▶ Exercise passage:
• • •

In addition to the eight prescribed first-year courses, students must take courses that fulfill the Law School's ethical, legal writing, and professional skills requirements.
JD/LLM in International & Comparative Law
JD/LLM in International and Comparative Law students complete requirements for both degrees over six semesters of law study and a four-week period at one of Duke's summer institutes, which includes twenty credit hours of approved classes specifically for the LLM degree.
JD/LLM in Law & Entrepreneurship
JD/LLM in Law and Entrepreneurship students complete requirements for both degrees over six semesters of law study and a startup immersion experience during the summer following their first year. Students also participate in a non-law firm externship at a local startup company or a transactional clinic such as the Startup Ventures Clinic.
In a JD/Master's joint degree program, students may earn two degrees and save a full year of study that would otherwise be required if they earn the degrees separately. Under the joint degree structure, both programs reduce the number of credits required by an amount equivalent to a one semester course load. On the Law School side, this is a reduction from 87 credits required to graduate to 75 credits, 12 credits per semester being the minimum course load requirement for upper-level students. Because of the academic and financial concessions made by both degree programs, the two degrees are treated as one by the University and as such, neither degree can be conferred until both are complete.
LLM in Law & Entrepreneurship
The LLM in Law and Entrepreneurship is a two-semester, 23-credit program that builds on Duke Law’s strengths in the fields of business law, intellectual property law, and innovation policy. The program leverages Duke's ties to local entrepreneurial companies.

• • •

▶ Extracted entries:
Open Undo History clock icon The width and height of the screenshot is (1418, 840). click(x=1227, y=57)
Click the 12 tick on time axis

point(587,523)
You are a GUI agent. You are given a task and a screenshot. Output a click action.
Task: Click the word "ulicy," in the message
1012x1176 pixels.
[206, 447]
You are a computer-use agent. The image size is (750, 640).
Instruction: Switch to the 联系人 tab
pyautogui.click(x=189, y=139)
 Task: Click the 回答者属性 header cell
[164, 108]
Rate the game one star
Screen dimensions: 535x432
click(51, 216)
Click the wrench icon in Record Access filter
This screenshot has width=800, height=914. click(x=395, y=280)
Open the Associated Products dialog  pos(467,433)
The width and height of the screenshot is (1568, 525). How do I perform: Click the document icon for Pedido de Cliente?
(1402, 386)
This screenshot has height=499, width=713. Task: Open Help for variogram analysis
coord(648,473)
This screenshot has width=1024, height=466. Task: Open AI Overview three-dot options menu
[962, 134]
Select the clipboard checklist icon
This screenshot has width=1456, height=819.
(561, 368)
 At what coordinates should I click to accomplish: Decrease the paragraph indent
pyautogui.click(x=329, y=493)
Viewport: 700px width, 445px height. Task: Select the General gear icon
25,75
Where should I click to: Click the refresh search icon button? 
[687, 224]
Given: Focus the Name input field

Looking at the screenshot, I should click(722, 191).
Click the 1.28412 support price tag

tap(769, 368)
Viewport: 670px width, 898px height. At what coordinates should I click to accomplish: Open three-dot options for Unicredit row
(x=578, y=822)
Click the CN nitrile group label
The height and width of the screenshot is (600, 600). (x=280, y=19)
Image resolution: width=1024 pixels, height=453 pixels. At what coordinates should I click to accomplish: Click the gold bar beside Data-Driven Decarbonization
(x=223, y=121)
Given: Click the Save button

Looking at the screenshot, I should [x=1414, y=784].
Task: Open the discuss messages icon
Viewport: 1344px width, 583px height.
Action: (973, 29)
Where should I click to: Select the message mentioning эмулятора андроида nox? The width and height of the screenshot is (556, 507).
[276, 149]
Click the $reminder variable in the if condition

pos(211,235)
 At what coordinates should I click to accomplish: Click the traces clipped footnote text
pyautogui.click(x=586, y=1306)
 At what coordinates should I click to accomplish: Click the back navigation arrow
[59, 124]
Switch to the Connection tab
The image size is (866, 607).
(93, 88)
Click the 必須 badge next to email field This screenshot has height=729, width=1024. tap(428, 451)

• • •

▶ What to produce:
Reproduce word for word the stretch of the Duke Law degree programs passage above from "In addition to" through "Startup Ventures Clinic.".

▶ Task output:
In addition to the eight prescribed first-year courses, students must take courses that fulfill the Law School's ethical, legal writing, and professional skills requirements.
JD/LLM in International & Comparative Law
JD/LLM in International and Comparative Law students complete requirements for both degrees over six semesters of law study and a four-week period at one of Duke's summer institutes, which includes twenty credit hours of approved classes specifically for the LLM degree.
JD/LLM in Law & Entrepreneurship
JD/LLM in Law and Entrepreneurship students complete requirements for both degrees over six semesters of law study and a startup immersion experience during the summer following their first year. Students also participate in a non-law firm externship at a local startup company or a transactional clinic such as the Startup Ventures Clinic.